Dizziness may occur when oxygen is diverted to the body's vital organs, such as the heart and muscles, instead of the brain and nervous system. Panic attacks will end when the expression of these symptoms becomes self-regulated. Adrenaline and noradrenaline are chemical messengers in the body, but their effects don't "wash out" immediately. Therefore, it is likely that the individual will continue to feel anxious after a panic attack has subsided.
Once again, this keeps the body alert for any potential danger.

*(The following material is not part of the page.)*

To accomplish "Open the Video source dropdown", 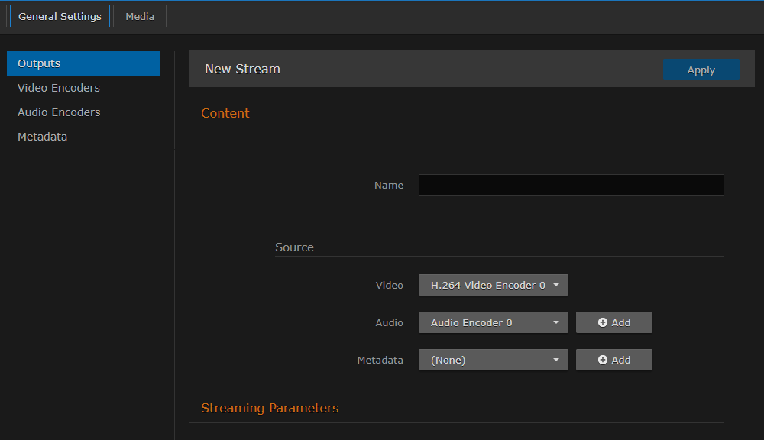I will (493, 284).
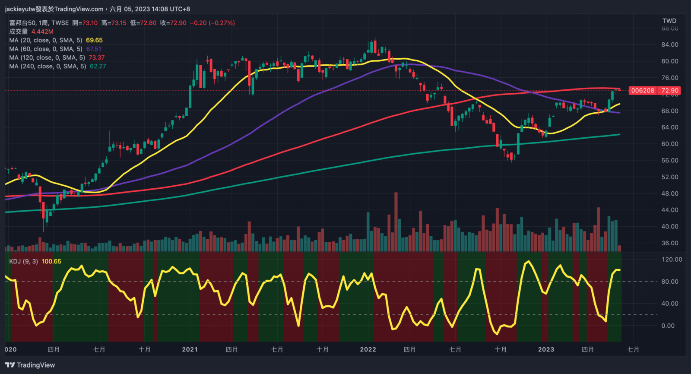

It's natural for someone to feel exhausted after going through something like this.
Intractable and chronic panic disorder can be extremely challenging to treat. You may have a panic disorder if you've had multiple panic attacks and can't stop worrying that they'll happen again. Treating your panic disorder can help, but it may not be possible to "cure" you completely.
Alternatives to medication include psychotherapy (including cognitive behavioral therapy), stress management, and talk therapy. Studies have shown that women are more likely to experience the onset of panic disorder in their twenties. In addition, a history of anxiety can bolster susceptibility to panic attacks and panic disorder. Be aware of any signs of worry after a traumatic event has occurred.
Think about talking to your therapist or a primary care physician if something you experienced or were exposed to is causing distress. Anxiety and panic attacks are treatable disorders. You are not alone, and assistance is available.